[What you need to do]
Determine how many lines of the material below include "configuration", and reply with that number alone.
══════
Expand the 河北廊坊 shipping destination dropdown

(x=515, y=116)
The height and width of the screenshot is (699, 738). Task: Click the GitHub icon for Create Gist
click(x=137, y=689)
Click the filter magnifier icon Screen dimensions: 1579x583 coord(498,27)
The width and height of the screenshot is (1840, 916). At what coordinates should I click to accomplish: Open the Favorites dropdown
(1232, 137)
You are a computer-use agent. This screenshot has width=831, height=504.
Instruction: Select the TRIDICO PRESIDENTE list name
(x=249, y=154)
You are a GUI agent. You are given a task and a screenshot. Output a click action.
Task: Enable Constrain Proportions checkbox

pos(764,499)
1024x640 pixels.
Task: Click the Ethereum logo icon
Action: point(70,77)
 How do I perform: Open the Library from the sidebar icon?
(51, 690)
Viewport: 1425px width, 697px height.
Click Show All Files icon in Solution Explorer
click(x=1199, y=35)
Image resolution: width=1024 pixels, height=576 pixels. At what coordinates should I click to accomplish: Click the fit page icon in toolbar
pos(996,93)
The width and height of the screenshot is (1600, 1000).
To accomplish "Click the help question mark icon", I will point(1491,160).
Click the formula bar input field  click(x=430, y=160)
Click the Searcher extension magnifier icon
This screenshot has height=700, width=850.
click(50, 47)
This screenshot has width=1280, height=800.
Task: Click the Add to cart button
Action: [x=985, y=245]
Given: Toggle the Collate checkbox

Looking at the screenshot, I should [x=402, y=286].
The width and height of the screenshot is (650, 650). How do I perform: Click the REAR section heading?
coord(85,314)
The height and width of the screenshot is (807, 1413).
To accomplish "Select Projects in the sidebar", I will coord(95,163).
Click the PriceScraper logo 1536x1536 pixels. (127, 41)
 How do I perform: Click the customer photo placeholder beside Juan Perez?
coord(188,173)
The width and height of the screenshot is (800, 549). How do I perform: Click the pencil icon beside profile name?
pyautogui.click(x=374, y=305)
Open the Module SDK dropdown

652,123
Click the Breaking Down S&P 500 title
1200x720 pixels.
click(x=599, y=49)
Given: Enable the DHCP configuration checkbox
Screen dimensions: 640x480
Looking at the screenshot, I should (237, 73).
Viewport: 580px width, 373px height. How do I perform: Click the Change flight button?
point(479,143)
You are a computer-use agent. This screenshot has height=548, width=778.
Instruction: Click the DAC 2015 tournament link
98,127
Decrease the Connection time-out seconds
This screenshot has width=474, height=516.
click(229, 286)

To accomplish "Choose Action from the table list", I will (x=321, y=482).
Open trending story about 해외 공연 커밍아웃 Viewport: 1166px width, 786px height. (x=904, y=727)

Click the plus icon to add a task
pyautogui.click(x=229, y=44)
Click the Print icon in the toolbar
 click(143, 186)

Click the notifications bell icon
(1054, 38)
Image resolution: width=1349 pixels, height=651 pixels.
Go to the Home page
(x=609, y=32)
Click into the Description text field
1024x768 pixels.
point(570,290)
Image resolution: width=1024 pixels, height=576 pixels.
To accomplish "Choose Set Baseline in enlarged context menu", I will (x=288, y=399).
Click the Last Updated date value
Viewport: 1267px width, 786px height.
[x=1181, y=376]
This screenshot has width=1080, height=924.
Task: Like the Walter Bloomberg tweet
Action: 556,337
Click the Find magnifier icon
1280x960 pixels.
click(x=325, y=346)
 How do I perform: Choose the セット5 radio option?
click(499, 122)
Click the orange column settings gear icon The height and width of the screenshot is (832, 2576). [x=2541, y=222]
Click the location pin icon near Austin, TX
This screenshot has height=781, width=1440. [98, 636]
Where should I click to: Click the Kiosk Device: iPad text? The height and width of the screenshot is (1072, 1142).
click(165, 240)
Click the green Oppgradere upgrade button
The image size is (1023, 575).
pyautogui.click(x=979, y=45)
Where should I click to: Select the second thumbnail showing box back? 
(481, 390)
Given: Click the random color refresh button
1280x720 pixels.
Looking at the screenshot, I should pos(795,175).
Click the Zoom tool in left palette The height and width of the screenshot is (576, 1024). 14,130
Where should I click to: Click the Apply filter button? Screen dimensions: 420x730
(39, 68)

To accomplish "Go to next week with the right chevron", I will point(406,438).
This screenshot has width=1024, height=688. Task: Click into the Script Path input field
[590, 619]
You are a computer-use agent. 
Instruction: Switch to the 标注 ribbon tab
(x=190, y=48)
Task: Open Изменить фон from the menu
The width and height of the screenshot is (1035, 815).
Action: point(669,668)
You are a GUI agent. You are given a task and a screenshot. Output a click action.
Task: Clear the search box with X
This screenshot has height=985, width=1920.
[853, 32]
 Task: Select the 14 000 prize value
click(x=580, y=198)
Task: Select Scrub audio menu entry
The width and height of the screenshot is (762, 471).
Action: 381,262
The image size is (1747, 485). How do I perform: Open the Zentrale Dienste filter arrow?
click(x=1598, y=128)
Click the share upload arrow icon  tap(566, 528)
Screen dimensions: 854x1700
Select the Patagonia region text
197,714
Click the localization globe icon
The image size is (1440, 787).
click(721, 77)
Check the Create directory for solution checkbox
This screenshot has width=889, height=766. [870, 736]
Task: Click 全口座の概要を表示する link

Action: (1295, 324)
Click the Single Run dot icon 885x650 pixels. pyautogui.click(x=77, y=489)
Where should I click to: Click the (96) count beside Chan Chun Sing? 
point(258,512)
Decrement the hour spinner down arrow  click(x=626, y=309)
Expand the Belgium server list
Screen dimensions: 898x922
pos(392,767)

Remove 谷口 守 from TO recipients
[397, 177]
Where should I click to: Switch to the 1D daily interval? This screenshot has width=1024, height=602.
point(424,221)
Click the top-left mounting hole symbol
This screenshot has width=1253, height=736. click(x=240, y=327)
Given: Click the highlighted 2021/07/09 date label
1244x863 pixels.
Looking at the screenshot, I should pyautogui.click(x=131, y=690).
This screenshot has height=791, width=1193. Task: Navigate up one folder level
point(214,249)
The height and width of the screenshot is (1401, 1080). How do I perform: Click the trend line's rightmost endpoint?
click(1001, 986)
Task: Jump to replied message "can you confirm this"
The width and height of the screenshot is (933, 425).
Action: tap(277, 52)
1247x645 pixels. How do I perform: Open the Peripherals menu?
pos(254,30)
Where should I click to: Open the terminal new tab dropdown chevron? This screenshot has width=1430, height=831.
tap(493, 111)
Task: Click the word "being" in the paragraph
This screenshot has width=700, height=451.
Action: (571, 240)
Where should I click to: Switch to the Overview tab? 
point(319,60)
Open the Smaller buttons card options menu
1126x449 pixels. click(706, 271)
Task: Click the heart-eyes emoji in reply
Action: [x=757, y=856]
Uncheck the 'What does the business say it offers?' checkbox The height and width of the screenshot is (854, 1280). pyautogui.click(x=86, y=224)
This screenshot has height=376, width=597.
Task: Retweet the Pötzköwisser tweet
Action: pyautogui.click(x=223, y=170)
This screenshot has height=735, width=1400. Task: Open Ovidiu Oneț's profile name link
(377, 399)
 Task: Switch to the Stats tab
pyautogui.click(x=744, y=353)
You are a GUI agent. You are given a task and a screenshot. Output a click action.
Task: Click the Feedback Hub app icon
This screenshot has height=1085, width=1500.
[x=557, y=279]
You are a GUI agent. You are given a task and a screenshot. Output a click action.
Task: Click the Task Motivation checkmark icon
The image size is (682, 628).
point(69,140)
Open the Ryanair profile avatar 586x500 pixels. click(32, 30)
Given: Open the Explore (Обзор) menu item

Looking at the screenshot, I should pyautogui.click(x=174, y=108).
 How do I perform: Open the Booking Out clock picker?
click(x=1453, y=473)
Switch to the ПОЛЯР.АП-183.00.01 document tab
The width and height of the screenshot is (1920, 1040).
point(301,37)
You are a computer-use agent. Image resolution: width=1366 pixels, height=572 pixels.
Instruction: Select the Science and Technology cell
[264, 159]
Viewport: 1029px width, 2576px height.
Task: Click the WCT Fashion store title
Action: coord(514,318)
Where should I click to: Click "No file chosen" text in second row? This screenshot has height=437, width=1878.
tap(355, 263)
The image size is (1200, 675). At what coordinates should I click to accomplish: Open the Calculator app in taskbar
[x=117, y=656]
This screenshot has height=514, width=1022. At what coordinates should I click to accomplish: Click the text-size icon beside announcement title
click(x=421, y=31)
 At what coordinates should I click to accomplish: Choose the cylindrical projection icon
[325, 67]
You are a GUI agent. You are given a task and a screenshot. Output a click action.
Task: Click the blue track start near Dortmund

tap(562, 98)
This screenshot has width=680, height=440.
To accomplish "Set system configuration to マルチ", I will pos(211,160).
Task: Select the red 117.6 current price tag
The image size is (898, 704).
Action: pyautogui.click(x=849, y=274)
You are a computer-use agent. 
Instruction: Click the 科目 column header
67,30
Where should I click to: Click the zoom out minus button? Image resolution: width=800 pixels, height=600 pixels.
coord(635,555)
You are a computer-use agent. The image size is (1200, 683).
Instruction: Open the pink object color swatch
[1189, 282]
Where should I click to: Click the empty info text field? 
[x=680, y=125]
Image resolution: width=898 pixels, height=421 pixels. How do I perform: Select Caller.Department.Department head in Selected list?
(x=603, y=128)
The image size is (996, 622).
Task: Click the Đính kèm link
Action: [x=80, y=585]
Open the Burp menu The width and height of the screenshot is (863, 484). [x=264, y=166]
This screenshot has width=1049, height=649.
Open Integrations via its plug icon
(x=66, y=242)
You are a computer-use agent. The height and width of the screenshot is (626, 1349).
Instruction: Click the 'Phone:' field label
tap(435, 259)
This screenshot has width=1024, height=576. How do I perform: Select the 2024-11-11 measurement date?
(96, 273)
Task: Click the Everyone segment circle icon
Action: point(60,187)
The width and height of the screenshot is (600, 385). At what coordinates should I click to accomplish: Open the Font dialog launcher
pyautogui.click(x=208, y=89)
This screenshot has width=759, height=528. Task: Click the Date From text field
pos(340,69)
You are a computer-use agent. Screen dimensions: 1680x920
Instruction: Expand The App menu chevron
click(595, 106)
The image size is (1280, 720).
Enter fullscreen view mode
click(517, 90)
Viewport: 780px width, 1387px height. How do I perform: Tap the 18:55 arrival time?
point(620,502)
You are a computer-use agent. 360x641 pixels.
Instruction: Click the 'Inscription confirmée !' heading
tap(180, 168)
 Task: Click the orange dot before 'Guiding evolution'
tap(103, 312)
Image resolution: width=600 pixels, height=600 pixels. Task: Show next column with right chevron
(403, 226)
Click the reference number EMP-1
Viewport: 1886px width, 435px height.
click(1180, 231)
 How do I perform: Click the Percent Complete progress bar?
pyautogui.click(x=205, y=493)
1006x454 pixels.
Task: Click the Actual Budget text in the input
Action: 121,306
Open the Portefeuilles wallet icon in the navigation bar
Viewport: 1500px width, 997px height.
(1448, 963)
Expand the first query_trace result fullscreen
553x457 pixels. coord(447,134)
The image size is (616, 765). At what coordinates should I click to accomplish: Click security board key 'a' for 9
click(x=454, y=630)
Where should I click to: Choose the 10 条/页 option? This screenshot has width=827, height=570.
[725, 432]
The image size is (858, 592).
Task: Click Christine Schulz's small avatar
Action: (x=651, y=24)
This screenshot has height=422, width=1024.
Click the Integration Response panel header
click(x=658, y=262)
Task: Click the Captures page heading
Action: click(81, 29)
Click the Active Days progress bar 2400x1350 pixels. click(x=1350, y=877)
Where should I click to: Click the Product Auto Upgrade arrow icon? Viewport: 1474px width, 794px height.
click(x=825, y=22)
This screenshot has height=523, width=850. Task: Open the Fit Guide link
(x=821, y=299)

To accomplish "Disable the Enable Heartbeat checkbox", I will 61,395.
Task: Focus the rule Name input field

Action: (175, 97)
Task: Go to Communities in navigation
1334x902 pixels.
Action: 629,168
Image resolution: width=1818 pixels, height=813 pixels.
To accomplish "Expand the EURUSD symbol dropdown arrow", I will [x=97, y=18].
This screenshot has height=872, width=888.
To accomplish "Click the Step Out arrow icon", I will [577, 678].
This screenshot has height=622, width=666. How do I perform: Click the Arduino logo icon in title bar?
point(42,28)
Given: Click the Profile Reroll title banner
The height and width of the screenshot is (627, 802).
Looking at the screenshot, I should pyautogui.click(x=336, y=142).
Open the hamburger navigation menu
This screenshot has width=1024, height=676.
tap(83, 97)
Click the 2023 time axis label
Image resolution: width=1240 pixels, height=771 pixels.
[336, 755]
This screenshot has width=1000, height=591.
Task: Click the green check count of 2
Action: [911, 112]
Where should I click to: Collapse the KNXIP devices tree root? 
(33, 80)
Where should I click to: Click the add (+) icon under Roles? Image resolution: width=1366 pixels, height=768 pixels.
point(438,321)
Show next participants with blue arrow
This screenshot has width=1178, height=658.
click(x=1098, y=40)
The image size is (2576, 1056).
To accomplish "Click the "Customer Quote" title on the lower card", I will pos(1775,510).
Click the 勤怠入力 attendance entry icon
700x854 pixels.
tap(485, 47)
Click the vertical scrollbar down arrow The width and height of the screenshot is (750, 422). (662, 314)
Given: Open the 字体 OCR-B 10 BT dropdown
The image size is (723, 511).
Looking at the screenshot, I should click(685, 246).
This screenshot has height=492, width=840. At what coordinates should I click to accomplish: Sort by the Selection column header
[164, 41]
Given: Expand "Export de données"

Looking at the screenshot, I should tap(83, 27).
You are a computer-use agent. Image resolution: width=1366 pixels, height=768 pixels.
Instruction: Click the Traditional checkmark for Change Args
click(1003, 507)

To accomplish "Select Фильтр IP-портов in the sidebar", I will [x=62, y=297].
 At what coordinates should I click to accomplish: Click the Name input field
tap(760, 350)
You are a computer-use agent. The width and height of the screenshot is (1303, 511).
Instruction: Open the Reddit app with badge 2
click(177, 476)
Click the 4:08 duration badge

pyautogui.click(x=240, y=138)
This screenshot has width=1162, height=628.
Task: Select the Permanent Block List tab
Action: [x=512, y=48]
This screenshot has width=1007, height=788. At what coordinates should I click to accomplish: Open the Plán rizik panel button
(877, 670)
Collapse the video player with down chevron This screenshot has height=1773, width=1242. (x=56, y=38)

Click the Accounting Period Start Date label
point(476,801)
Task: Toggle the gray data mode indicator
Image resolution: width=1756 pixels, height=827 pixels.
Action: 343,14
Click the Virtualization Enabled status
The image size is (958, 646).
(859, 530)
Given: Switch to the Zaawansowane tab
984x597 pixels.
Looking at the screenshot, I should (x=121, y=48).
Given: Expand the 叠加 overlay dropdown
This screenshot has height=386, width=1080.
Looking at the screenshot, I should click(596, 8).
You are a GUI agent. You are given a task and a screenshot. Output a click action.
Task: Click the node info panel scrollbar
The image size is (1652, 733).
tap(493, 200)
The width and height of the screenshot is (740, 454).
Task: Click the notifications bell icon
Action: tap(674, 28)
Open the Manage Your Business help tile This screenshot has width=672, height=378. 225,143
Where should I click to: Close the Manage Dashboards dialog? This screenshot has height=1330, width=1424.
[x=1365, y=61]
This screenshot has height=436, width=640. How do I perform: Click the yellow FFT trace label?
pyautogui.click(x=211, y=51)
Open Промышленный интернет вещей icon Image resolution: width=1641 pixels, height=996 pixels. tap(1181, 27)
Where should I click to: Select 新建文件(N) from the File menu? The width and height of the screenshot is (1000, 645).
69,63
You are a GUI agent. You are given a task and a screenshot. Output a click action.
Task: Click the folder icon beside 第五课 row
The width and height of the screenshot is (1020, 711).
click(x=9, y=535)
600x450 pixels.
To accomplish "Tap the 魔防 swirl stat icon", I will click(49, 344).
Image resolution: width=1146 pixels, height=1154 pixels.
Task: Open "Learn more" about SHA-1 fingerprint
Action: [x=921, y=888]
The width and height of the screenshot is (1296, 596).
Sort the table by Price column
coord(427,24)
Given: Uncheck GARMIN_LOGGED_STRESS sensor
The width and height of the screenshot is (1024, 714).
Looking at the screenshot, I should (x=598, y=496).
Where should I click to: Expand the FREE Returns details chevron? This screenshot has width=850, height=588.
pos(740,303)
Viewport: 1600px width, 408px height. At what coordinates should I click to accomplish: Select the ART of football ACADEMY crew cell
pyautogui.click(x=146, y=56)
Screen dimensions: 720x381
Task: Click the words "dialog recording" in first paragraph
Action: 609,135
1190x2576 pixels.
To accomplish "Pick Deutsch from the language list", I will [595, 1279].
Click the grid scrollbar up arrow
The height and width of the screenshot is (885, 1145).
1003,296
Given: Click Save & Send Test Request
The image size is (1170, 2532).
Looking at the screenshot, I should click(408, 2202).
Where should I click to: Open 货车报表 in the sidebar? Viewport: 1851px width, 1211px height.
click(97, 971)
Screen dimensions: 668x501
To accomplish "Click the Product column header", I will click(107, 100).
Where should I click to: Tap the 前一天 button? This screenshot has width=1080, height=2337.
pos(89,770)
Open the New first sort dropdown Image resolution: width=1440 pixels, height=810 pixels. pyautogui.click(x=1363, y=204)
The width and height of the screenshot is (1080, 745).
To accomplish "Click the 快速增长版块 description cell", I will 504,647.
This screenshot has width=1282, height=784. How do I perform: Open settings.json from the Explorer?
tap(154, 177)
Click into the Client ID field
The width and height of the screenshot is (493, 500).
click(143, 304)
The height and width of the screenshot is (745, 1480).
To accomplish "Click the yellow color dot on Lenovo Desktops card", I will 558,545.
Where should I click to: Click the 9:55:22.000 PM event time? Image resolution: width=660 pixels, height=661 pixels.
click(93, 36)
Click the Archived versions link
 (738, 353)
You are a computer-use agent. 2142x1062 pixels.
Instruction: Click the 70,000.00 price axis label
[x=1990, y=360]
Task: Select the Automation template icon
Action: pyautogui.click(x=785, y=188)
══════
[Written response]
2